Um desafio aberto à superioridade naval dos EUA está sendo feito pelas forças navais combinadas de Rússia e China http://sputniknews.com/politics/20160121/1033495560/washington-losing-naval-supremacy-to-china-russia.html.

Não há qualquer norma internacional garantindo aos EUA hegemonia naval sobre os outros países. A doutrina militar norte-americana, contudo, tem sido preservar total superioridade nos mares. Não só isto, não é nenhum segredo que os EUA podem usar violência para garantir sua posição dominante.

Bevin Alexander, militar norte-americano que escreveu o livro “A Guerra do Futuro” (http://jornalggn.com.br/blog/fabio-de-oliveira-ribeiro/a-guerra-do-futuro-resenha-da-obra-de-bevin-alexander) defende a retaliação preventiva ao sustentar que os EUA “…tem que impedir que qualquer outra nação construa uma grande Marinha porque o controle dos mares é imperativo para a segurança norte-americana.” Além disto, segundo ele “…os Estados Unidos não podem permitir que outras potências conquistem o controle de matérias-primas industriais importantes ou do suprimento mundial de petróleo.”

As relações internacionais são definidas, nos dias de hoje, pela Carta da ONU. A guerra só é legítima em dois casos: 1) reação do país membro da ONU a um ataque injusto promovido ao seu território por uma potência adversária; 2) operações militares expressamente autorizadas pelo Conselho de Segurança da ONU. A doutrina norte-americana de ataque preventivo contra um país ou coalizão de países que desafie a hegemonia naval dos EUA não encontra, portanto, fundamento na Lei Internacional.

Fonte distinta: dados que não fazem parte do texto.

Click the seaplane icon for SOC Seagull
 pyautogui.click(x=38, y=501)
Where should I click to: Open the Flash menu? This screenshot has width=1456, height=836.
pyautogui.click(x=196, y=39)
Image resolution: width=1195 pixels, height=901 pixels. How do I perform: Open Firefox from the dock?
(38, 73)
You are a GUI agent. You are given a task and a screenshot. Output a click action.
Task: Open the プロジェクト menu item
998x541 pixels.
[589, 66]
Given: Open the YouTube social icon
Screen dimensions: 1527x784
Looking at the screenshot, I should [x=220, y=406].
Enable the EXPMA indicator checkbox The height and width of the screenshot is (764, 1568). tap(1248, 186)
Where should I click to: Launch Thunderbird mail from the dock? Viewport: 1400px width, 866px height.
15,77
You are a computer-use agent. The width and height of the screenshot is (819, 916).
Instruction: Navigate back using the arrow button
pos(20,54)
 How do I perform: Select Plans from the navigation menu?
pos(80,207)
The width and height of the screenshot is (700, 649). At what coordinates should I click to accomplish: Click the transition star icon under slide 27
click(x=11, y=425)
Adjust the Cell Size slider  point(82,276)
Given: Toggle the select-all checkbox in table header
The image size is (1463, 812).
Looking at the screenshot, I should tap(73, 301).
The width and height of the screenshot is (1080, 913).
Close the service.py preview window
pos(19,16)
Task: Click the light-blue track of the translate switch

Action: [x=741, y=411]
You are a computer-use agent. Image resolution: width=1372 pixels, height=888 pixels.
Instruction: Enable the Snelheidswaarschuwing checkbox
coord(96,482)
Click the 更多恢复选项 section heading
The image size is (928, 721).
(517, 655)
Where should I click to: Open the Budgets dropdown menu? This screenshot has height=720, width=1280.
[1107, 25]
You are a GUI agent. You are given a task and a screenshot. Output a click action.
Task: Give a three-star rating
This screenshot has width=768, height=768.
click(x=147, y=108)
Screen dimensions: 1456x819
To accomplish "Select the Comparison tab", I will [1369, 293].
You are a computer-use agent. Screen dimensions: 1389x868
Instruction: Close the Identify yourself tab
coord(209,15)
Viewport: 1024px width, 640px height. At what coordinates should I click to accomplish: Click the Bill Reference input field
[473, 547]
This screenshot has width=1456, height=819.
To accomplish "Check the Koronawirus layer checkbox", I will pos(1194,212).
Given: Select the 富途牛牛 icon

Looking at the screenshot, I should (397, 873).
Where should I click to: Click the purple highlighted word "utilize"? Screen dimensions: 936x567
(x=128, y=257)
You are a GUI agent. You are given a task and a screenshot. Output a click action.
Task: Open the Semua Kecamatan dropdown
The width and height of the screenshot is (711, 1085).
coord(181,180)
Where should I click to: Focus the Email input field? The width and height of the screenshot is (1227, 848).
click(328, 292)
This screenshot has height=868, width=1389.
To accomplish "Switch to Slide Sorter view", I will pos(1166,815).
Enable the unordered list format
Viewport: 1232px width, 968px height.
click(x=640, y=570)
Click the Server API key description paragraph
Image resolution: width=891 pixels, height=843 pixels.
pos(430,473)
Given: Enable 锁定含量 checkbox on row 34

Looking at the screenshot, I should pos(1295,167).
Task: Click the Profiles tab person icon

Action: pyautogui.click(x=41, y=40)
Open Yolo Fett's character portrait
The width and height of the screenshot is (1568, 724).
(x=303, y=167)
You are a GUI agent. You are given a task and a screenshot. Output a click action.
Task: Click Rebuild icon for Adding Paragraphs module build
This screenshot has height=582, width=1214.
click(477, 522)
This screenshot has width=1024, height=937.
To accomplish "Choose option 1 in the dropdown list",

O historiador militar citado não reconhece, portanto, a validade e eficácia da Lei Internacional que proíbe a agressão militar exceto nos casos acima referidos (autorização do Conselho de Segurança da ONU e legítima defesa contra agressão armada não autorizada por aquele órgão). O unilateralismo dos EUA em relação à questão da hegemonia naval é, portanto, evidente. É exatamente isto que os chineses e russos estão desafiando.

Rússia e China são parceiros do Brasil no BRICS e, portanto, não representam um perigo direto para o nosso país. Não há sérios pontos de atrito entre os países que pertencem a este novo bloco. O próprio isolamento geográfico do Brasil nos permite aceitar sem delongas a penetração naval russa e chinesa no Atlantico Sul. De fato, neste teatro de operações a superioridade dos EUA é perigosa e esmagadora, pois não pode ser seriamente desafiada pelos países latino-americanos e africanos que são banhados Atlantico.

A tensão entre os EUA e a dupla Rússia e China tem aumentado à medida que os norte-americanos forçam o preço do petróleo para baixo para ferir economicamente Moscou. A resistência de Washigton à desdolarização da economia mundial promovida por Pequim limita as possibilidades do poder econômico chines de libertar de uma ancora apodrecida pelo neoliberalismo.

A guerra ao terrorismo na Síria, promovida com sucesso pela Rússia com apoio militar da China, também é um ponto de atrito entre ambos e os EUA. Washington criou e fortaleceu o Estado Islâmico enquanto supostamente o combatia e se viu obrigado a ficar ao lado dos terroristas assim que eles começaram a ser destruídos. O apoio chines e russo ao governo da Venezuela também não deve ter sido bem recebido por Washington. Há décadas a Casa Branca tenta derrubar o regime bolivariano para controlar o petróleo venezuelano.

Qual será a reação do império comandado por Barack Obama ao desafio naval lançado por Rússia e China? Atacar ambos preventivamente? Isto seria suicídio. O mais provável é que os norte-americanos passem a construir mais e mais navios de guerra e submarinos nucleares para sobrepujar os desafiantes. Uma nova corrida armamentista no mar certamente se espalhará para os outros teatros de operação (ar, terra, espaço e internet).

O Brasil tem modernizado suas Forças Armadas. Nossas capacidades econômicas, porém, são muito limitadas. Isto para não dizer que não temos uma tradição imperialista. Mesmo assim, creio que na próxima década será preciso fazer um esforço maior para reforçar a defesa do nosso litoral. Talvez seja necessário acelerar a modernização das três armas e expandir consideravelmente as pesquisas militares em duas áreas vitais (espaço e internet).

Nosso país tem uma longa tradição diplomática. Não queremos submeter os outros povos pela força, mas devemos cuidar para que o Brasil não seja submetido por uma potência ao norte agressiva e notavelmente ávida por petróleo. Nenhuma nação tem futuro sem garantir sua soberania e independência política. Estas são as duas coisas mais valiosas a serem preservadas pelo Estado, mas para isto será necessário valorizar as Forças Armadas num mundo cada vez mais à beira do colapso por razões que independem da vontade dos brasileiros.